### Directions for this task
Each entry is to be given again precisely, and no picture may be carried over.

### Material for the task
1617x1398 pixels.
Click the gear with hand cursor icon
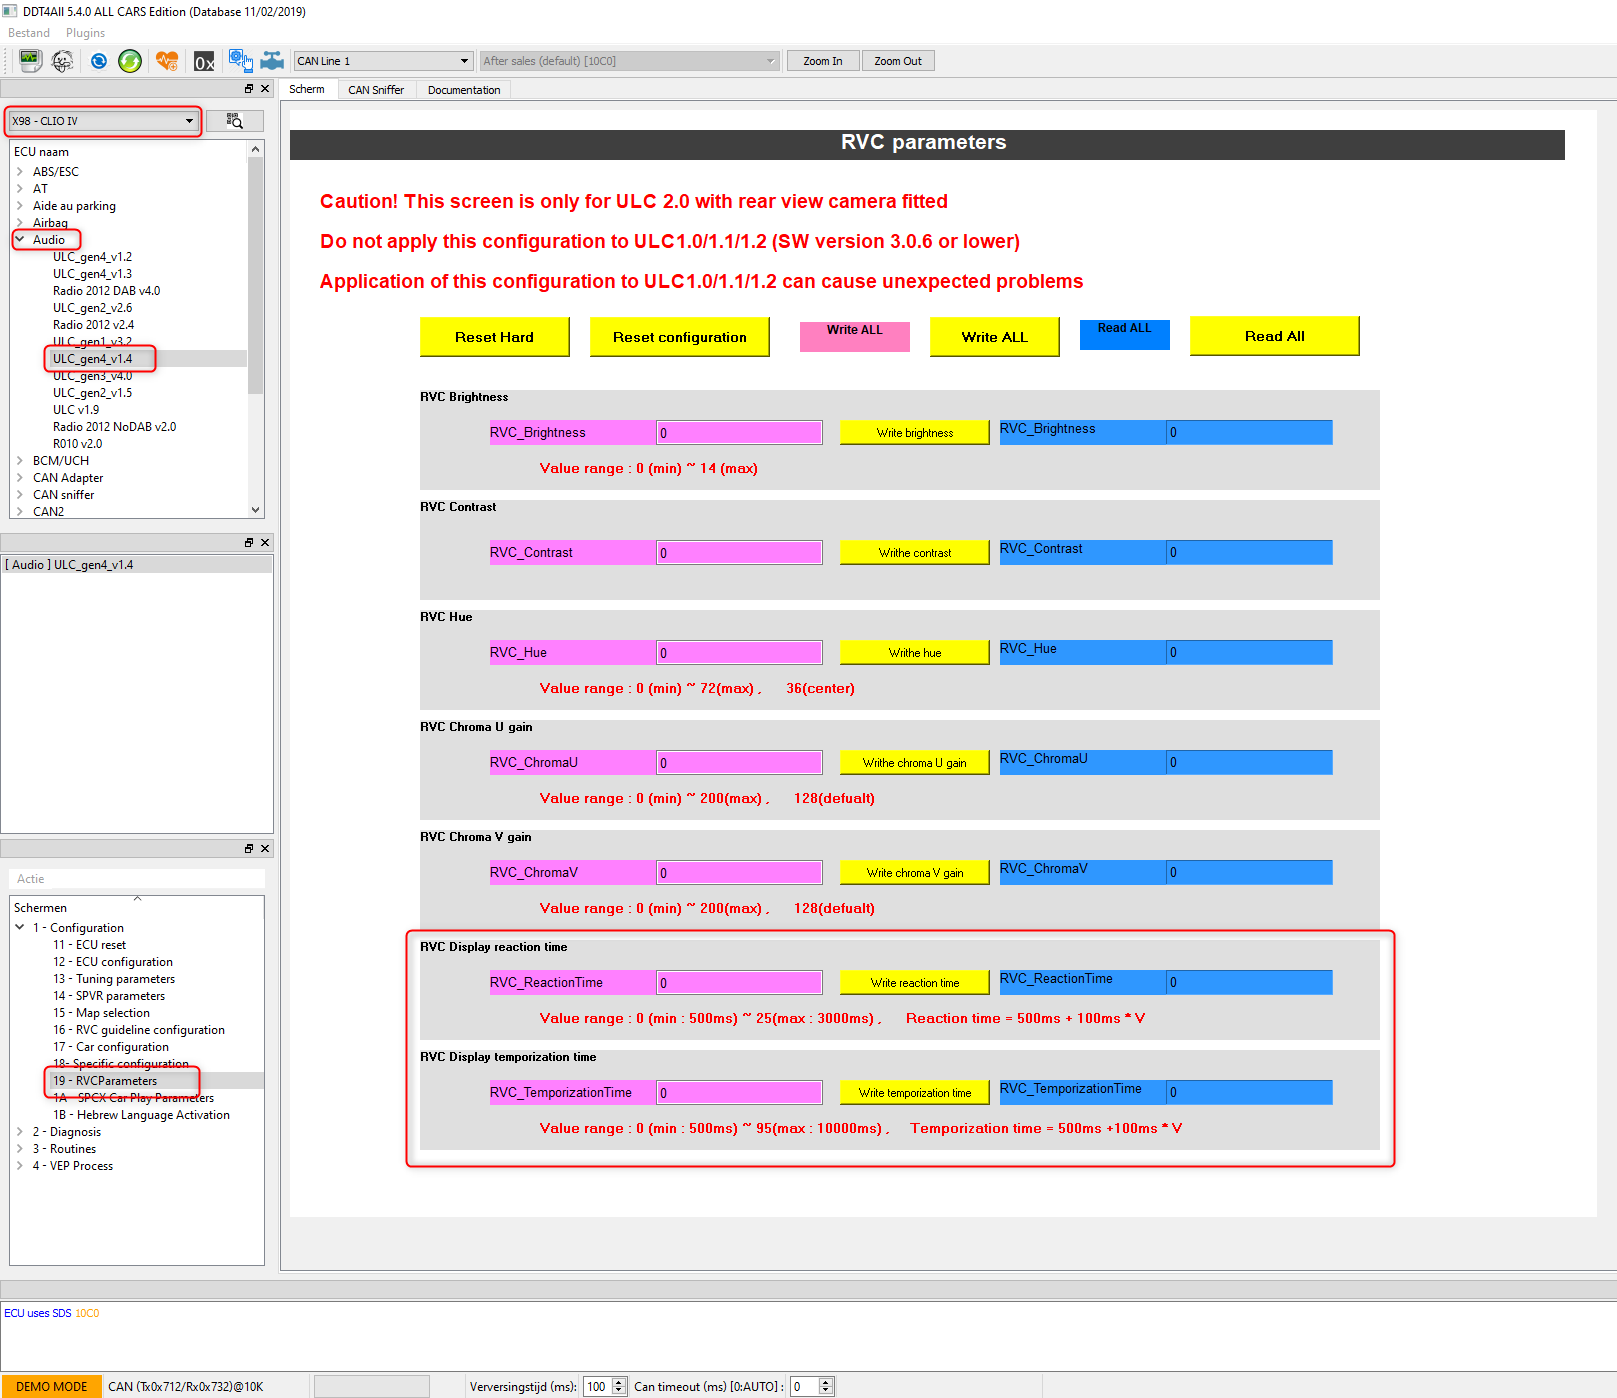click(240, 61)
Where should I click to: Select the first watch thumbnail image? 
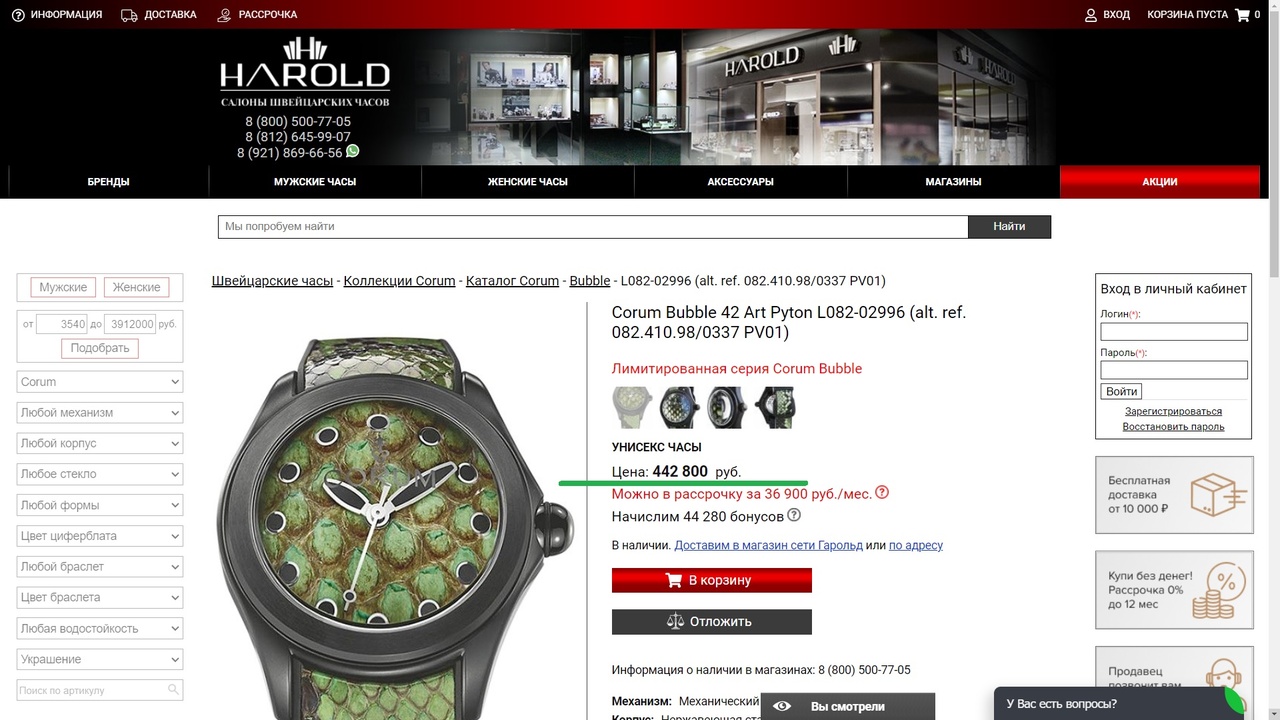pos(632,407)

### Solution for this task
1617x1398 pixels.
Click the gear with hand cursor icon
click(240, 61)
Where should I click to: Select the first watch thumbnail image? 
pos(632,407)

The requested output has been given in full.